The insurers have stressed the need for greater efficiency in the planning and execution of clinical trials to avoid duplication of effort and ensure that trials will yield meaningful data, “and it is my understanding that the NCI understands that need for greater accountability.”

He noted that managed care plans appear to be more willing to pay for their members to join clinical trials when they are conducted by institutions that have a strong record in terms of research and publications.

Although the roundtable is an opportunity for all sides to discuss general issues, he said that the panel will also address specific case examples, including cases that hinge on the interpretation of contractual language in insurance policies. One of the attorneys on the panel, Mark O. Hiepler, is noted for winning an $89 million judgment against Healthnet in California on behalf of a client with breast cancer who was denied a transplant based on the company’s interpretation of her contract.

For the most part, Dr. McGivney said, the contractual language in most policies—which draw a sharp line between investigational therapies, which are excluded, and established therapies—does not fit the reality of cancer treatment.

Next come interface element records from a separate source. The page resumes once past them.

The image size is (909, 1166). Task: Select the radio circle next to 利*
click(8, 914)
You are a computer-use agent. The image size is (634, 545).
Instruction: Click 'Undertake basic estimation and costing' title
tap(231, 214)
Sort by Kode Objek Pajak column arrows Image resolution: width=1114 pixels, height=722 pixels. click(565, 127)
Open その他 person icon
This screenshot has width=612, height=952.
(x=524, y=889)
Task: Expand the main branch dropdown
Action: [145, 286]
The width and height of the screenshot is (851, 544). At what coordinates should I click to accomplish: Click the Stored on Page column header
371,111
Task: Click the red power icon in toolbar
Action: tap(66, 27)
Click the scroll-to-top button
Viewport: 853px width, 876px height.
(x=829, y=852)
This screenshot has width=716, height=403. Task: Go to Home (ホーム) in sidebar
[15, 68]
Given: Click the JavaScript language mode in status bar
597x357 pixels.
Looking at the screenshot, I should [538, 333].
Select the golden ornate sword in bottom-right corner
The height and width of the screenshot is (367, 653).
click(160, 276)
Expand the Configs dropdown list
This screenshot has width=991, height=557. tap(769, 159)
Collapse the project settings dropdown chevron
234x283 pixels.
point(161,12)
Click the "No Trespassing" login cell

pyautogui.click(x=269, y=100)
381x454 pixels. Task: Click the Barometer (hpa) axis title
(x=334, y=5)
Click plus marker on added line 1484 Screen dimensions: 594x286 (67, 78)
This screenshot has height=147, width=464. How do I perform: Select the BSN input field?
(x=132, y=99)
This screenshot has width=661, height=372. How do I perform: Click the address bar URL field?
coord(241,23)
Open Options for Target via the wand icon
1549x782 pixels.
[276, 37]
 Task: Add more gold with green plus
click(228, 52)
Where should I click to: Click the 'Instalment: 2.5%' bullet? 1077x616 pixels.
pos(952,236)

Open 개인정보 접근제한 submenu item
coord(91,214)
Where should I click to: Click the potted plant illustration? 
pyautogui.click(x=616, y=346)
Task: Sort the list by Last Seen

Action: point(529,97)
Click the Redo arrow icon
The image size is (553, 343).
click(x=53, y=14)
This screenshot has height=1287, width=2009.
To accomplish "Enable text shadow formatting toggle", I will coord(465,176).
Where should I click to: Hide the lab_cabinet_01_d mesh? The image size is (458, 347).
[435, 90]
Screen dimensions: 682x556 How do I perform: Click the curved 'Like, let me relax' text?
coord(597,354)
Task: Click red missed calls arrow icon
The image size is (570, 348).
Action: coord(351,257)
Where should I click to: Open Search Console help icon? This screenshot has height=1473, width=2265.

In the last few years, he said, “managed care companies have come to realize that binary, yes or no, decision-making does not work completely in certain areas, such as cancer and other life-threatening illness.”

The Gray Area

With many cancers, definitive curative therapies are not available, and the physician may choose to use a “promising” therapy, one that lies in the gray area between investigational and established. If such a therapy has data to support its use and, in the physician’s judgment, is an appropriate intervention, it should not be excluded from reimbursement, Dr. McGivney said.

“This is the type of issue that managed care faces and that the oncology community deals with almost every day in practice,” he said.